Mouvement national et berbérité
Les dégâts engendrés par l’affrontement de 1949 furent aussi nombreux que catastrophiques. La berbérité restait en suspens et en suspicion, tout comme le seraient désormais les élites intellectuelles et l’option démocratique. Malgré de tels dommages, Aït Ahmed gardera la même conception de la dynamique politique du pays. Toute initiative ne renvoyant pas aux préoccupations profondes et historiques du peuple est sans issue. Cette vision globale des perspectives l’amènera pourtant, et cela est son paradoxe, à toujours jouer seul. Les énergies populaires, maintes fois éprouvées, sauront réserver le sort inévitable qui attend tout jeu de coulisse dans notre pays: l’impasse puis l’échec. Son attitude de neutralité en 1962, dans le conflit opposant le groupe de Tizi Ouzou à celui de Tlemcen, semble procéder de la même démarche.
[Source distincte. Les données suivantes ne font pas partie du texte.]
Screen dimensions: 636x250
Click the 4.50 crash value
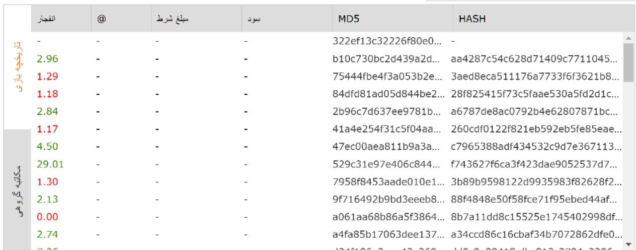(48, 146)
Au moment où l’armée des frontières autour de Boumediene et Ben Bella s’apprêtait à prendre Alger défendue par trois wilayas de l’intérieur et la Fédération de France, Aït Ahmed, sollicité par les deux camps, les renverra dos à dos et en appellera au peuple à travers les syndicats et les étudiants pour stopper le combat fratricide. Le groupe de Tizi Ouzou, avec en arrière-plan le GPRA, pouvait représenter, on en convient en Algérie aujourd’hui, avec ses velléités libérales – de mauvaise presse en 62 – l’alternative démocratique du pays. Aït-Ahmed aurait pu y jouer une fonction peu aisée mais naturelle contre le groupe de Tlemcen où la confusion socialiste de Ben Bella – fort en vogue – ne valait que par le rigorisme déjà fascisant de Boumediene qui ne lui échappait pas.
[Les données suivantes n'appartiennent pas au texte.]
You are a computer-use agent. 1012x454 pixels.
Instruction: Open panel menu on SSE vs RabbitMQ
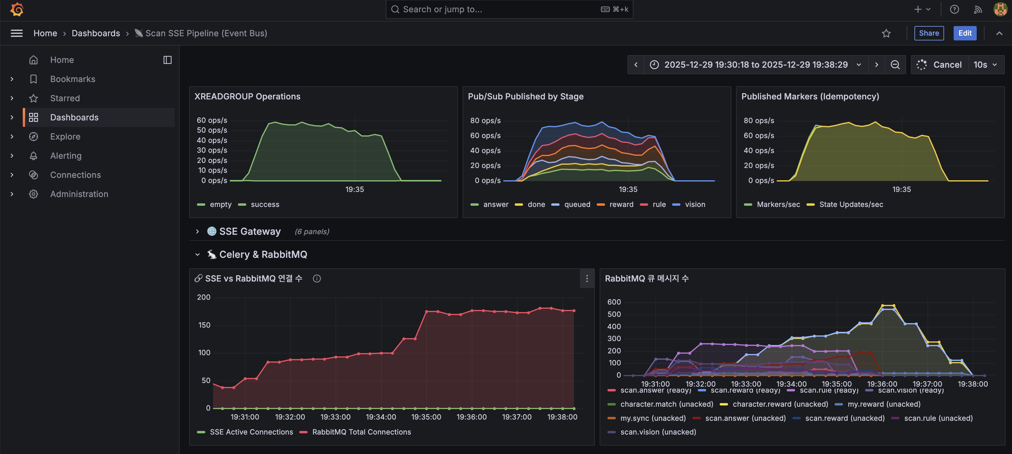tap(587, 279)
L’affaire des poseurs de bombes
Smaïl Medjber, jeune militant (…), est embarqué dans une sombre histoire montée par Mouloud Kaouane, un Kabyle nostalgique, profrançais et excentrique. (…) Sa rencontre avec Smaïl dont les relations dans le milieu des jeunes berbéristes étaient nombreuses, lui offrira l’occasion de lancer un patchwork d’individus où se côtoyaient un aigri de l’OAS recommandé par le ministre Georges Bidault, partisan de l’Algérie française, un Américain obsédé par la menace communiste, spécialiste en explosifs, et de jeunes Kabyles qui, à l’exception de Smaïl, ignoraient tout de ces accointances.
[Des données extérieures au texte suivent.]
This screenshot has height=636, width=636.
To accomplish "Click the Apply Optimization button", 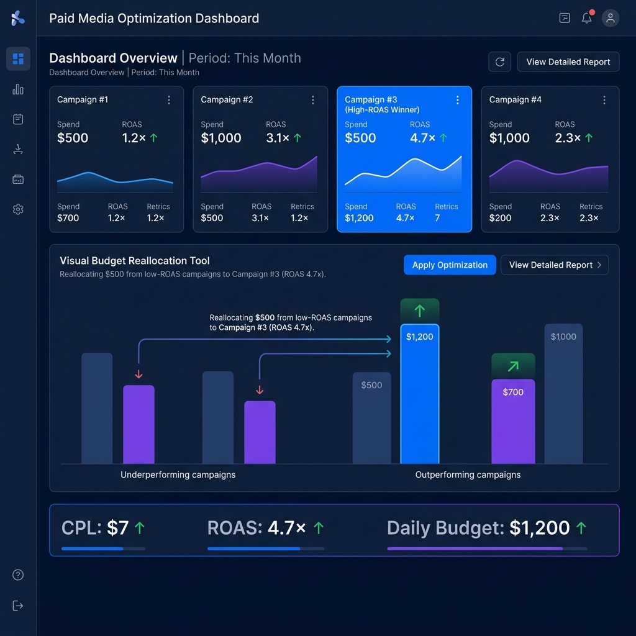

Comme beaucoup, ils pensaient enfin avoir trouvé le cadre qui leur permettrait de défendre leur culture par les moyens qu’appelait la répression que nous affrontions.Les services de la sécurité militaire n’en demandaient pas plus. Quelle aubaine! Assimiler, preuves à l’appui, la revendication berbère à l’OAS. Et ils ne se gênèrent pas. Cette aventure sera servie et réchauffée par les médias algériens ou leurs prolongements comme l’hebdomadaire Afrique-Asie chaque fois que la berbérité s’invitera aux débats. Par delà le recul politique que nous occasionna cette tragédie, une quinzaine de militants berbéristes à peine sortis de l’adolescence y laisseront leur jeunesse. Les derniers détenus de cette affaire furent libérés le 5 juillet 1987, après douze ans d’emprisonnement. Nous retrouverons quatre d’entre eux qui entamaient en 1986 leur onzième année de détention dans la prison disciplinaire de Lambèse où nous avions été expédiés après le procès de la Ligue des droits de l’homme. Leur santé physique et mentale a eu bien de la peine à résister à un régime pénitentiaire moyenâgeux.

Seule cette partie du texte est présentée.